Pledges were also made by political leaders over the years that a new structure would have been built. That, too, remains a wish.
A Labour Day project designed to improve the physical state of the school is set for May 23. Contributions are being sought to focus on its general fix-up needs but specifically to address the renovation efforts and the rebuilding of a driveway and walkway into one structure, which has deteriorated over the years.
Whenever it rains, this area becomes soggy and slippery and there is water pile-up at sections, forcing the children to seek alternative paths which, too, often turn out to be treacherous.
“What we need is a new school,” Acting Principal Hyacinth Plummer told the Sunday Observer. “But for now there are certain things that need to be fixed, among them the road leading to the entrance; the roof is a problem, as whenever it rains… problems… it leaks badly, and because the school is so close to the sea, a lot of rust takes place.
Plummer, responding to a Sunday Observer query regarding whether or not there were concrete plans to build a new school, said she had heard that talk over the 12 years she has been at the institution but nothing official has been brought to her attention.
The Labour Day effort needs 66 bags of cement as well as other building materials. So far, one pledge has come from President of local charity, Icons of Annotto Bay, Wyatt “Spur” Williams who has committed to providing a load of sand, tools used in the process, and workmen for the project.
School officials are hoping that other contributors will step forward in the days leading up to Labour Day, to make the event worthwhile.
Plummer also told the Sunday Observer that the facility is in dire need of a perimeter fence to bolster the school’s security.
“Perimeter fencing is absent. People drive on the compound; animals roam the property, mentally ill people too. Anything can happen as there is no proper security system in place,” she said of the 72-year-old school.
Two individuals who are from Robin’s Bay originally, when contacted by the Sunday Observer, said they would volunteer to labour on May 23 but expressed greater concern about the state of the community itself, known as one of St Mary’s key fishing villages and low-profile tourism centre.
“From I was living in Robin’s Bay in the 1970s there was talk of a comprehensive plan to develop the community and turn it into a tourist town, but I found out that all of that was just talk,” one said while asking that his name be kept out of this article. “From the 1970s Robin’s Bay has always been a community that strongly supports the PNP [People’s National Party], and it was believed that because of that powerful support, doing things like building a new school; having well-paved roads; attracting investors to build more hotels like Strawberry Fields, Robin’s Bay Village and Beach Resort; and leading to the creation of jobs for people in the community and outside of it, would have been achieved.”

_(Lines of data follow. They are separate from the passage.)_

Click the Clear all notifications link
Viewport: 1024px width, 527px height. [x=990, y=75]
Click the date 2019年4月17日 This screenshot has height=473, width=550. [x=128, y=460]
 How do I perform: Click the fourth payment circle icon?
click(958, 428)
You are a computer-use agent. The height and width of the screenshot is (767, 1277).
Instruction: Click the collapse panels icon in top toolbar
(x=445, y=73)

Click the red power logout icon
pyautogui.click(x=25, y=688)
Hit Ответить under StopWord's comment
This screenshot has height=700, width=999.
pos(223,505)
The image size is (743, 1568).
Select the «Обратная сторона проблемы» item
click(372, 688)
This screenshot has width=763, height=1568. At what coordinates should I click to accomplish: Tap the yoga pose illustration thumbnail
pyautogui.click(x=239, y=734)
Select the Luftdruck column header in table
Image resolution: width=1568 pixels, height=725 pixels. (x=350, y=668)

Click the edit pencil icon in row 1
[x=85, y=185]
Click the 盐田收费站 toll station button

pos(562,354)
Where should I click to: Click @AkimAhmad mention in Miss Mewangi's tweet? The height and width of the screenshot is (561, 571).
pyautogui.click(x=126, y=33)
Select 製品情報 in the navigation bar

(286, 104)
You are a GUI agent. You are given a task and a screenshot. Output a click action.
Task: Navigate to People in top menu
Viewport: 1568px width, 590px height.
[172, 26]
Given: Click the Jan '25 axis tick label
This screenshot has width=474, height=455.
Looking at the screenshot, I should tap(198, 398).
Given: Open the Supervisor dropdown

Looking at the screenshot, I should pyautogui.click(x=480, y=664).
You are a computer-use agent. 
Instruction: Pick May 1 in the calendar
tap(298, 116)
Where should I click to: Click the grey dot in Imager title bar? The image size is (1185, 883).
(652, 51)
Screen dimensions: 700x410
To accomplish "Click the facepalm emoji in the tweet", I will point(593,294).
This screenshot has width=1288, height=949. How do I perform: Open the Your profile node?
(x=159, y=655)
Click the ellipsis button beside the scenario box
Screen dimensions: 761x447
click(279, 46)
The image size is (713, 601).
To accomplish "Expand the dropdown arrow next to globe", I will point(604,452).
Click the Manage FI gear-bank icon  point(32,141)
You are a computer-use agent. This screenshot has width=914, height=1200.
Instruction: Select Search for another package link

The community is represented in the House of Representatives by veteran medical practitioner Dr Morais Guy. Parochially, an eye is being kept on the community by mayor of Port Maria, Richard Creary, following the recent death of Lincoln Dixon, who had served as councillor for the Islington Division in the St Mary Municipal Corporation, in which Robin’s Bay falls.
Another ‘born-a-Robin’s Bay’ individual said that an effort ought to have been made to reach out to Sir Patrick whose “powerful influence” could be used to excite some in the private sector to donate generously to the school and, by extension, invest in tourism and fishing by inviting those with the capital to so assist.
“I know of when Mr Allen was the head teacher, and now that he is the governor general maybe the people in charge should try and link up with him to at least rescue the school that he once headed,” the individual stated.
Sir Patrick, 72, who became governor general in February 2009, has a rich history of education in St Mary. He first taught at Water Valley Primary, which he left to take up the job of principal of Robin’s Bay Primary. He moved next to the larger Hillside Primary as the 1980s approached, also as principal, and then served in a similar capacity at Seventh-day Adventist institution Port Maria High School from 1981 to 1983, before leaving for Seventh-day Adventist-run Andrews University in Michigan, United States, where he read for a bachelor’s degree in history and religion, a master’s degree in systematic theology, and years later a PhD in education administration and supervision.